MACAAL Webinar III

A conversation featuring Gaëlle Choisne, Daniel Otero Torres, Marie-Ann Yemsi & Olivier Rachet

May 15, 2020 – 4 pm (Morocco)

Language: French

In the context of our MACAAL Friends At Home series, we were pleased to invite artists Daniel Otero Torres and Gaëlle Choisne and Marie-Ann Yemsi, curator of MACAAL’s exhibition HAVE YOU SEEN A HORIZON LATELY? to our third Zoom webinar, moderated by Olivier Rachet, journalist and independent writer.

About Gaëlle Choisne

The installations of Gaëlle Choisne spread out like archipelagos, evoking flow and displacement. As she explains, “I think of forms, my sculptures, my videos as animistic organisations and organs.” Mythologies, colonial history, cinema, Haïti, voodoo and science fiction flow through a body of work that explores resource exploitation and the vestiges of colonialism. Fascinated by the poetics of relation espoused by Creolization theorist Édouard Glissant, the artist has developed a do-it-yourself aesthetic that implies the perpetual mutation of a work in progress.

After graduating from the École nationale supérieure des beaux-arts de Lyon, Gaëlle Choisne participated in several residencies, including Astérides in Marseille, OPTICA and ART3 Valence, in Montreal, and La Cité internationale des arts in Paris. Her work has been shown in many international events: the Havana Biennial (2015); the Sharjah Biennial (2017); Biennale de Lyon (2019).
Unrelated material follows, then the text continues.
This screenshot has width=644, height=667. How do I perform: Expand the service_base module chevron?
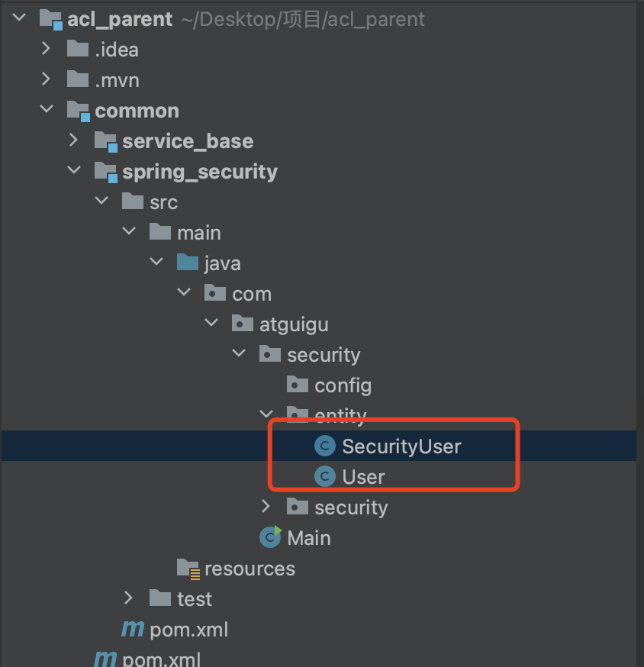tap(73, 141)
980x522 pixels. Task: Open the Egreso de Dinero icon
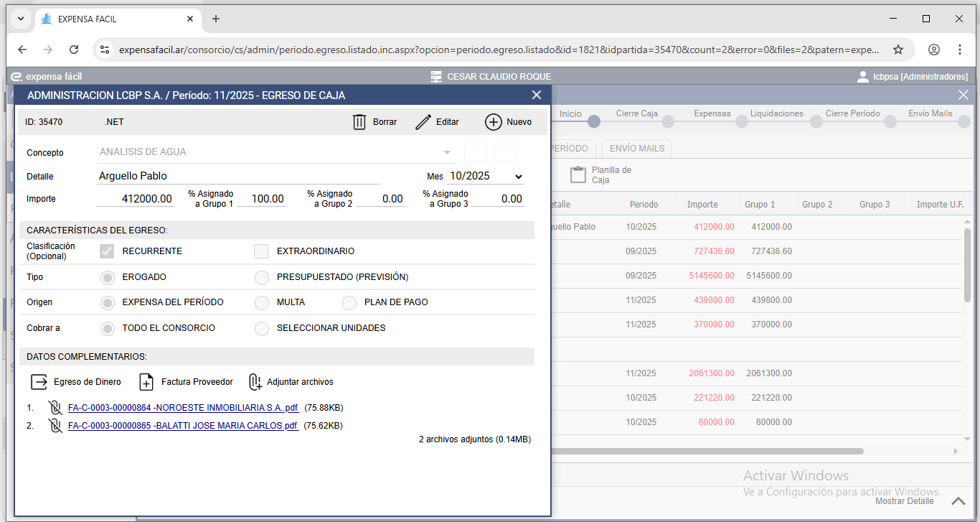pos(39,382)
Several individual exhibitions have been dedicated to her work: at the Centre d’art contemporain La Halle des Bouchers, Vienne, France (2015); at Galerie Untilthen, Paris (2018) and The Mistake Room, Los Angeles (2019).

About Daniel Otero Torres

With a work grounded in anthropology and multiple expeditions between France and his home country of Colombia, Daniel Otero Torres invites the spectator to rethink the image of a stranger, of otherness. His work oscillates between drawing, photography, collage, sculpture and installation, obscuring all boundaries and operating shifts from one medium to another, one culture to another, one continent to another.

His works have been exhibited in numerous institutions such as the Espacio 23 of the Jorge Perez Collection, Miami; Musée Régional d’Art Contemporain MRAC Sérignan, France, including his solo exhibition (Dé)placements (2017) and the collective show Bandes à part (2018); Contemporary Art Centre of Villeurbanne, Rhône-Alpes, France (2016); Kunstverein Sparkasse, Leipzig, Germany (2014); Heidelberg Kunstverein, Germany (2011); and the Bullukian Foundation, Lyon, France (2010). Recent projects include large scale installations in La Tôlerie, Clermont Ferrand, France (2019); FLAX Foundation, Los Angeles, US (2019); and Drawing Lab Paris, France (2020).

About Marie-Ann Yemsi

Marie-Ann Yemsi is an independent curator and art consultant. In 2005, she founded her own Parisbased agency, Agent Créatif(s), which has developed a renowned expertise in cultural production and art consulting with a focus on emerging artists and artistic scenes in Africa and its Diaspora.

She has curated several international exhibitions, including African Odysseys, Brass Cultural Center, Brussels (2015), The Days that Comes, Galerie des Galeries, Paris (2017) and A Silent Lines, Lives Here, Palais de Tokyo, Paris (2018). She was the Artistic Director of Afrotopia, the 1th edition of the Rencontres de Bamako – African Biennale of Photography in Mali (2017–2018). She is the guest curator of the Palais de Tokyo for Ubuntu, a Lucid Dream, a collective exhibition which will be presented from June 18 to September 13, 2020.

About Olivier Rachet

Olivier Rachet has an agregation in modern French literature and a degree in cinema and audiovisual arts. He currently collaborates with various newspapers, magazines and journals (Diptyk, Art Press, The Art Newspaper, Les Cahiers de Tinbad…). He has written an essay entitled Sollers en peinture, Une contre-histoire de l’art et s’apprête à publier (Sollers in Painting, A Counter-History of Art) published by Tinbad, and is preparing Mes Arabes, Un chant d’amour postcolonial (My Arabs, A Postcolonial Love Song), which will be published by the same editor in September 2020.